__GIVEN REQUEST__.
Could you render all of the records below as a numbered list, leaving out the blank lines?

__EXERCISE MATERIAL__.
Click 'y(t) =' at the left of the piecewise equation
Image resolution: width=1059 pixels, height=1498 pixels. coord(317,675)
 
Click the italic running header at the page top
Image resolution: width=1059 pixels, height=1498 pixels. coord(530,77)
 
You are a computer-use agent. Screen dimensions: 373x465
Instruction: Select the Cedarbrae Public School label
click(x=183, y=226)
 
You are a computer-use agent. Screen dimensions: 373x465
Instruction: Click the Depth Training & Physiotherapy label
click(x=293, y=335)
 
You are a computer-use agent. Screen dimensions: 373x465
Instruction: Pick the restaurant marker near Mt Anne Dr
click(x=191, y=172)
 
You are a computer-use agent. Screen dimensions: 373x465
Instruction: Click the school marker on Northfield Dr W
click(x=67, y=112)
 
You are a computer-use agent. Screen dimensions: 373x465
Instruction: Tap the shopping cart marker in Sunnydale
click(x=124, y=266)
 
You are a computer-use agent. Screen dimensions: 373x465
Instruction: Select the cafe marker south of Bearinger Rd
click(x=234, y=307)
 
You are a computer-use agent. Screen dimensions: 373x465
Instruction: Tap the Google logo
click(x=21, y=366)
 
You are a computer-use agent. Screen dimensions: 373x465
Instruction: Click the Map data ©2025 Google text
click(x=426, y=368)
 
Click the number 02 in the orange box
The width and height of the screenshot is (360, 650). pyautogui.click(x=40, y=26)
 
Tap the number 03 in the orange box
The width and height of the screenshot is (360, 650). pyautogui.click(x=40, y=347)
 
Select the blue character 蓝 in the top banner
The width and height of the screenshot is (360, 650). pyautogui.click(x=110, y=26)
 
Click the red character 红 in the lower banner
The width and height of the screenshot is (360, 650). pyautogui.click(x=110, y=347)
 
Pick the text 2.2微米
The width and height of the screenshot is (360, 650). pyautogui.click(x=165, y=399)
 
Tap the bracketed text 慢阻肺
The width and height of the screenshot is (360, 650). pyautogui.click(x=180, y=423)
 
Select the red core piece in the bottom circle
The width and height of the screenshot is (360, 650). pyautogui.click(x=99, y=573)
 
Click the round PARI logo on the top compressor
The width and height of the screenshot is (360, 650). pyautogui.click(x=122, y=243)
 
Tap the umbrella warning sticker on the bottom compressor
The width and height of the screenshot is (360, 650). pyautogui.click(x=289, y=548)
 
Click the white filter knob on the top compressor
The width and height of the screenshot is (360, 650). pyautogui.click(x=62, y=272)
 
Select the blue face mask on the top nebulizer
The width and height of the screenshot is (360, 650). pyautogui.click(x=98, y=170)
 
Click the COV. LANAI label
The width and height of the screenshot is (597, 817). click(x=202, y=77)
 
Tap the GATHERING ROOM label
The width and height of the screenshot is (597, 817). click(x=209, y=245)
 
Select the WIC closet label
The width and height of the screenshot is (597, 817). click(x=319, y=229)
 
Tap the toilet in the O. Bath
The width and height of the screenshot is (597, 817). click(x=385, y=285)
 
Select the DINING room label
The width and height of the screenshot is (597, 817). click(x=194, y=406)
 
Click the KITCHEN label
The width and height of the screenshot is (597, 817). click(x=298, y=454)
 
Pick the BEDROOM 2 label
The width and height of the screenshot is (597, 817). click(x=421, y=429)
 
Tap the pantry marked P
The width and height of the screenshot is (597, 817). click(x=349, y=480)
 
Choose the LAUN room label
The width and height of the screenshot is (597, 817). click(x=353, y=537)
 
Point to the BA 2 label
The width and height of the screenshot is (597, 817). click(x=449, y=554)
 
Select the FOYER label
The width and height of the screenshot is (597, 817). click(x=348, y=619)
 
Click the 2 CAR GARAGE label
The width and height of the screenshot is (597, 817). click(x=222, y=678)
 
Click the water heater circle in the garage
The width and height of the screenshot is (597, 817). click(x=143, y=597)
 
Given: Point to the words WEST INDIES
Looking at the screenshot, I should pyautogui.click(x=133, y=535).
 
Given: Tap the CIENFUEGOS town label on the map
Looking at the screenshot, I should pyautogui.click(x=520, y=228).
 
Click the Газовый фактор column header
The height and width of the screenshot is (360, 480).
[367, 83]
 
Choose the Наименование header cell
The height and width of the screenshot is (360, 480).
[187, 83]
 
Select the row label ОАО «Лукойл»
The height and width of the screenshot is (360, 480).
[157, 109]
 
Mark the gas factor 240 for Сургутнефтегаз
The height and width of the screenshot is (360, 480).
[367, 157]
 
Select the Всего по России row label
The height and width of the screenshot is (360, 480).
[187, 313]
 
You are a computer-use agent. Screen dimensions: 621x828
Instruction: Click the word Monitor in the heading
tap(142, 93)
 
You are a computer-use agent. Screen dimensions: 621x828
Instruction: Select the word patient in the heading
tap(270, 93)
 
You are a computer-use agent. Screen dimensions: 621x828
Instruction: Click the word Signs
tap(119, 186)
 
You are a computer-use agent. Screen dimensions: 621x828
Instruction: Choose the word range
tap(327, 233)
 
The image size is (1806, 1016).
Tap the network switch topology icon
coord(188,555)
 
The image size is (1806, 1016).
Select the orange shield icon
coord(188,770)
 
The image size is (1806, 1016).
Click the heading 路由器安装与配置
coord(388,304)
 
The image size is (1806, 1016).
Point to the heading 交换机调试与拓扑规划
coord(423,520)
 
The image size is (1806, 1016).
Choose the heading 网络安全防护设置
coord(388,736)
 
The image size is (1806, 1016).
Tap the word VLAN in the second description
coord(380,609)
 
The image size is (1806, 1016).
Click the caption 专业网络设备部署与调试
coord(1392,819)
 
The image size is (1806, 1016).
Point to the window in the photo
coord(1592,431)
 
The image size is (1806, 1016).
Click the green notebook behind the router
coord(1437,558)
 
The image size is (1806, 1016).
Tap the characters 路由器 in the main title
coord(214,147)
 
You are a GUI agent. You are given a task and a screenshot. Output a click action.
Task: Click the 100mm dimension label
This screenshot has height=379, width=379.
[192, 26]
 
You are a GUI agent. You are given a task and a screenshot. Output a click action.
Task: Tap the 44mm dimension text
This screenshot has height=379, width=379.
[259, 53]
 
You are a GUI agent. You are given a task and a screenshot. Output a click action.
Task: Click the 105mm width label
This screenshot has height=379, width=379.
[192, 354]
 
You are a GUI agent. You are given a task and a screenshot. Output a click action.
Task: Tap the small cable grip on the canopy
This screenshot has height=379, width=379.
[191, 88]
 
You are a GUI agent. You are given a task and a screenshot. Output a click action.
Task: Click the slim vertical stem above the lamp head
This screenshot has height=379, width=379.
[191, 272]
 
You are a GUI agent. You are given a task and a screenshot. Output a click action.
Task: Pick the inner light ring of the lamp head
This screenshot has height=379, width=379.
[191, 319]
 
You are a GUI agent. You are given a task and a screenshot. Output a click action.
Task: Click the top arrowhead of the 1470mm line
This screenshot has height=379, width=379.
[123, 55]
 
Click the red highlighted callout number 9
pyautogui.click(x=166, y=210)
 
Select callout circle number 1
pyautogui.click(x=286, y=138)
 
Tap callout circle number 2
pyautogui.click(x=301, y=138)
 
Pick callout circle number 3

__IN RESPONSE__.
1. Click 'y(t) =' at the left of the piecewise equation
2. Image resolution: width=1059 pixels, height=1498 pixels. coord(317,675)
3. Click the italic running header at the page top
4. Image resolution: width=1059 pixels, height=1498 pixels. coord(530,77)
5. You are a computer-use agent. Screen dimensions: 373x465
6. Instruction: Select the Cedarbrae Public School label
7. click(x=183, y=226)
8. You are a computer-use agent. Screen dimensions: 373x465
9. Instruction: Click the Depth Training & Physiotherapy label
10. click(x=293, y=335)
11. You are a computer-use agent. Screen dimensions: 373x465
12. Instruction: Pick the restaurant marker near Mt Anne Dr
13. click(x=191, y=172)
14. You are a computer-use agent. Screen dimensions: 373x465
15. Instruction: Click the school marker on Northfield Dr W
16. click(x=67, y=112)
17. You are a computer-use agent. Screen dimensions: 373x465
18. Instruction: Tap the shopping cart marker in Sunnydale
19. click(x=124, y=266)
20. You are a computer-use agent. Screen dimensions: 373x465
21. Instruction: Select the cafe marker south of Bearinger Rd
22. click(x=234, y=307)
23. You are a computer-use agent. Screen dimensions: 373x465
24. Instruction: Tap the Google logo
25. click(x=21, y=366)
26. You are a computer-use agent. Screen dimensions: 373x465
27. Instruction: Click the Map data ©2025 Google text
28. click(x=426, y=368)
29. Click the number 02 in the orange box
30. The width and height of the screenshot is (360, 650). pyautogui.click(x=40, y=26)
31. Tap the number 03 in the orange box
32. The width and height of the screenshot is (360, 650). pyautogui.click(x=40, y=347)
33. Select the blue character 蓝 in the top banner
34. The width and height of the screenshot is (360, 650). pyautogui.click(x=110, y=26)
35. Click the red character 红 in the lower banner
36. The width and height of the screenshot is (360, 650). pyautogui.click(x=110, y=347)
37. Pick the text 2.2微米
38. The width and height of the screenshot is (360, 650). pyautogui.click(x=165, y=399)
39. Tap the bracketed text 慢阻肺
40. The width and height of the screenshot is (360, 650). pyautogui.click(x=180, y=423)
41. Select the red core piece in the bottom circle
42. The width and height of the screenshot is (360, 650). pyautogui.click(x=99, y=573)
43. Click the round PARI logo on the top compressor
44. The width and height of the screenshot is (360, 650). pyautogui.click(x=122, y=243)
45. Tap the umbrella warning sticker on the bottom compressor
46. The width and height of the screenshot is (360, 650). pyautogui.click(x=289, y=548)
47. Click the white filter knob on the top compressor
48. The width and height of the screenshot is (360, 650). pyautogui.click(x=62, y=272)
49. Select the blue face mask on the top nebulizer
50. The width and height of the screenshot is (360, 650). pyautogui.click(x=98, y=170)
51. Click the COV. LANAI label
52. The width and height of the screenshot is (597, 817). click(x=202, y=77)
53. Tap the GATHERING ROOM label
54. The width and height of the screenshot is (597, 817). click(x=209, y=245)
55. Select the WIC closet label
56. The width and height of the screenshot is (597, 817). click(x=319, y=229)
57. Tap the toilet in the O. Bath
58. The width and height of the screenshot is (597, 817). click(x=385, y=285)
59. Select the DINING room label
60. The width and height of the screenshot is (597, 817). click(x=194, y=406)
61. Click the KITCHEN label
62. The width and height of the screenshot is (597, 817). click(x=298, y=454)
63. Pick the BEDROOM 2 label
64. The width and height of the screenshot is (597, 817). click(x=421, y=429)
65. Tap the pantry marked P
66. The width and height of the screenshot is (597, 817). click(x=349, y=480)
67. Choose the LAUN room label
68. The width and height of the screenshot is (597, 817). click(x=353, y=537)
69. Point to the BA 2 label
70. The width and height of the screenshot is (597, 817). click(x=449, y=554)
71. Select the FOYER label
72. The width and height of the screenshot is (597, 817). click(x=348, y=619)
73. Click the 2 CAR GARAGE label
74. The width and height of the screenshot is (597, 817). click(x=222, y=678)
75. Click the water heater circle in the garage
76. The width and height of the screenshot is (597, 817). click(x=143, y=597)
77. Given: Point to the words WEST INDIES
78. Looking at the screenshot, I should pyautogui.click(x=133, y=535).
79. Given: Tap the CIENFUEGOS town label on the map
80. Looking at the screenshot, I should pyautogui.click(x=520, y=228).
81. Click the Газовый фактор column header
82. The height and width of the screenshot is (360, 480).
83. [367, 83]
84. Choose the Наименование header cell
85. The height and width of the screenshot is (360, 480).
86. [187, 83]
87. Select the row label ОАО «Лукойл»
88. The height and width of the screenshot is (360, 480).
89. [157, 109]
90. Mark the gas factor 240 for Сургутнефтегаз
91. The height and width of the screenshot is (360, 480).
92. [367, 157]
93. Select the Всего по России row label
94. The height and width of the screenshot is (360, 480).
95. [187, 313]
96. You are a computer-use agent. Screen dimensions: 621x828
97. Instruction: Click the word Monitor in the heading
98. tap(142, 93)
99. You are a computer-use agent. Screen dimensions: 621x828
100. Instruction: Select the word patient in the heading
101. tap(270, 93)
102. You are a computer-use agent. Screen dimensions: 621x828
103. Instruction: Click the word Signs
104. tap(119, 186)
105. You are a computer-use agent. Screen dimensions: 621x828
106. Instruction: Choose the word range
107. tap(327, 233)
108. The image size is (1806, 1016).
109. Tap the network switch topology icon
110. coord(188,555)
111. The image size is (1806, 1016).
112. Select the orange shield icon
113. coord(188,770)
114. The image size is (1806, 1016).
115. Click the heading 路由器安装与配置
116. coord(388,304)
117. The image size is (1806, 1016).
118. Point to the heading 交换机调试与拓扑规划
119. coord(423,520)
120. The image size is (1806, 1016).
121. Choose the heading 网络安全防护设置
122. coord(388,736)
123. The image size is (1806, 1016).
124. Tap the word VLAN in the second description
125. coord(380,609)
126. The image size is (1806, 1016).
127. Click the caption 专业网络设备部署与调试
128. coord(1392,819)
129. The image size is (1806, 1016).
130. Point to the window in the photo
131. coord(1592,431)
132. The image size is (1806, 1016).
133. Click the green notebook behind the router
134. coord(1437,558)
135. The image size is (1806, 1016).
136. Tap the characters 路由器 in the main title
137. coord(214,147)
138. You are a GUI agent. You are given a task and a screenshot. Output a click action.
139. Task: Click the 100mm dimension label
140. This screenshot has height=379, width=379.
141. [192, 26]
142. You are a GUI agent. You are given a task and a screenshot. Output a click action.
143. Task: Tap the 44mm dimension text
144. This screenshot has height=379, width=379.
145. [259, 53]
146. You are a GUI agent. You are given a task and a screenshot. Output a click action.
147. Task: Click the 105mm width label
148. This screenshot has height=379, width=379.
149. [192, 354]
150. You are a GUI agent. You are given a task and a screenshot. Output a click action.
151. Task: Tap the small cable grip on the canopy
152. This screenshot has height=379, width=379.
153. [191, 88]
154. You are a GUI agent. You are given a task and a screenshot. Output a click action.
155. Task: Click the slim vertical stem above the lamp head
156. This screenshot has height=379, width=379.
157. [191, 272]
158. You are a GUI agent. You are given a task and a screenshot. Output a click action.
159. Task: Pick the inner light ring of the lamp head
160. This screenshot has height=379, width=379.
161. [191, 319]
162. You are a GUI agent. You are given a task and a screenshot. Output a click action.
163. Task: Click the top arrowhead of the 1470mm line
164. This screenshot has height=379, width=379.
165. [123, 55]
166. Click the red highlighted callout number 9
167. pyautogui.click(x=166, y=210)
168. Select callout circle number 1
169. pyautogui.click(x=286, y=138)
170. Tap callout circle number 2
171. pyautogui.click(x=301, y=138)
172. Pick callout circle number 3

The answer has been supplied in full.